**What you need to do**
Recast the data below as a Markdown table with two columns, "No." and "Entry", giving each line its own row with its number and text, and skip any blank lines.

══ Information shown ══

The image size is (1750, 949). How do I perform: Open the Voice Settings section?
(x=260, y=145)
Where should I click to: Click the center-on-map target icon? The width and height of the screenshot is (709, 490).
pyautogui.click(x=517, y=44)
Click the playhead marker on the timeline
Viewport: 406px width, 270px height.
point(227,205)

═══

**Task result**
| No. | Entry |
|---|---|
| 1 | The image size is (1750, 949). How do I perform: Open the Voice Settings section? |
| 2 | (x=260, y=145) |
| 3 | Where should I click to: Click the center-on-map target icon? The width and height of the screenshot is (709, 490). |
| 4 | pyautogui.click(x=517, y=44) |
| 5 | Click the playhead marker on the timeline |
| 6 | Viewport: 406px width, 270px height. |
| 7 | point(227,205) |